LM Studio: There’s a GGUF in the native catalogue – search and download directly in the app.
🔗 lmstudio.ai/models/allenai/olmocr-2-7b-1025

✅ Pros: Best-in-class document OCR accuracy; strong layout understanding; instruction-following is reliable; native LM Studio support.
❌ Cons: 7B means slower inference on modest hardware; not ideal for rapid bulk processing.

2. NANONETS-OCR-S — Clean Catalogue Option

Developed by Nanonets, a document AI company, this model is also based on the Qwen2.5-VL architecture but fine-tuned specifically on structured document extraction tasks including forms, invoices, and archival print.

Size: Approximately 7B parameters, similar footprint to olmOCR 2. Available directly via the LM Studio model catalogue as a GGUF.
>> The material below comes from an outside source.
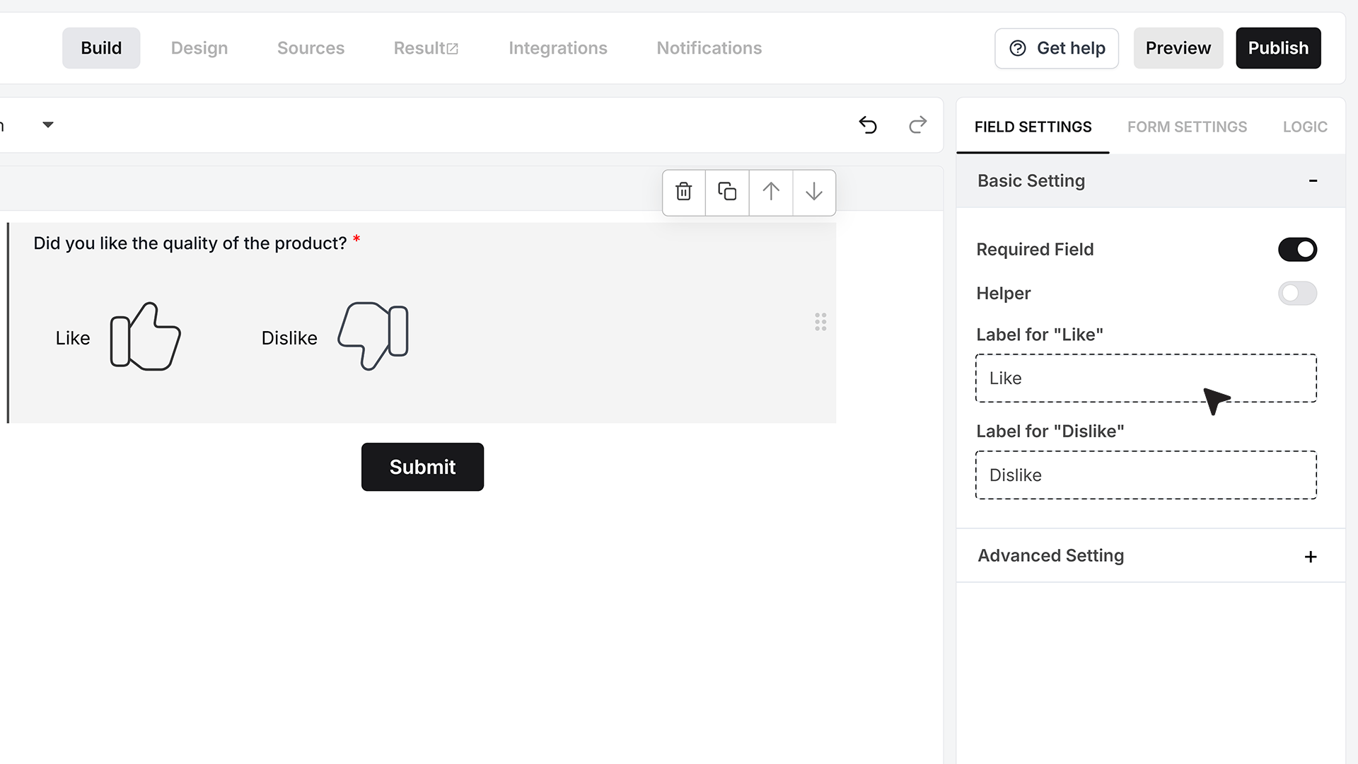1358x764 pixels.
Task: Click the Publish button
Action: 1278,48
Why it works for newspaper archives: Strong on structured layout extraction and clean Markdown output. Useful when you want transcription that preserves document structure (headings, columns, captions) as well as raw text.
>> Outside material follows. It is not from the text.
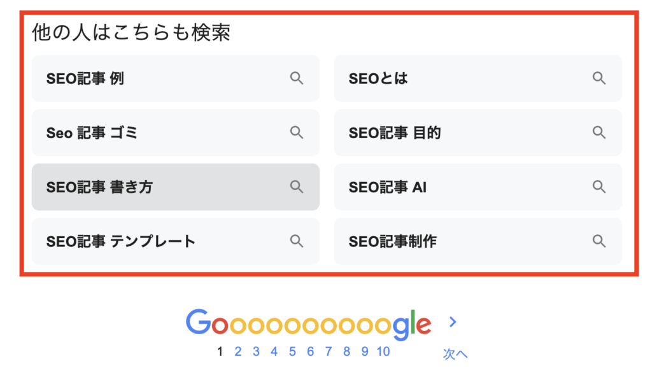
Task: Open results page 3
Action: (256, 351)
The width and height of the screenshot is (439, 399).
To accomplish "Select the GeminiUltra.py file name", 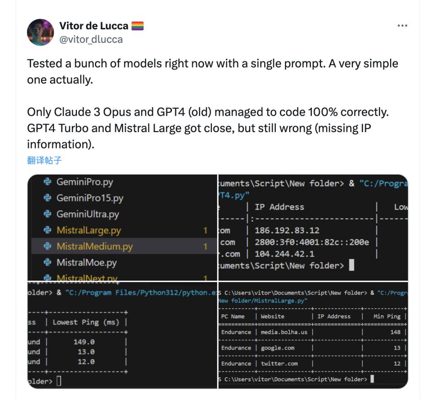I will click(x=87, y=214).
LM Studio: Native catalogue – findable by searching “Nanonets” in the model browser.
🔗 lmstudio.ai/models (search: Nanonets-OCR-s)

✅ Pros: Easy one-click setup; good structural output; reliable on clean and moderately degraded scans.
❌ Cons: Less tested on heavily damaged historical material than olmOCR 2; similar hardware demands.
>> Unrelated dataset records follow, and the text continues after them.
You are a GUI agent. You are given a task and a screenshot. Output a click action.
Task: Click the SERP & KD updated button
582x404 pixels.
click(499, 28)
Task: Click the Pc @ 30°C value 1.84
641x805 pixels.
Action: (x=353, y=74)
3. DOTS.OCR (1.7B) — Best for Complex Column Layouts

Released by Rednote (小红书) in late 2025, dots.ocr is a compact 1.7B vision-language model that combines layout detection and text recognition in a single pass. Unusually for its size, it explicitly predicts reading order — the sequence in which text blocks should be read — which is critical for Victorian newspaper pages where columns can be irregular and text wraps around illustrations.

Size: 1.7 billion parameters; approximately 2 GB as a GGUF. Runs comfortably on 3 GB VRAM.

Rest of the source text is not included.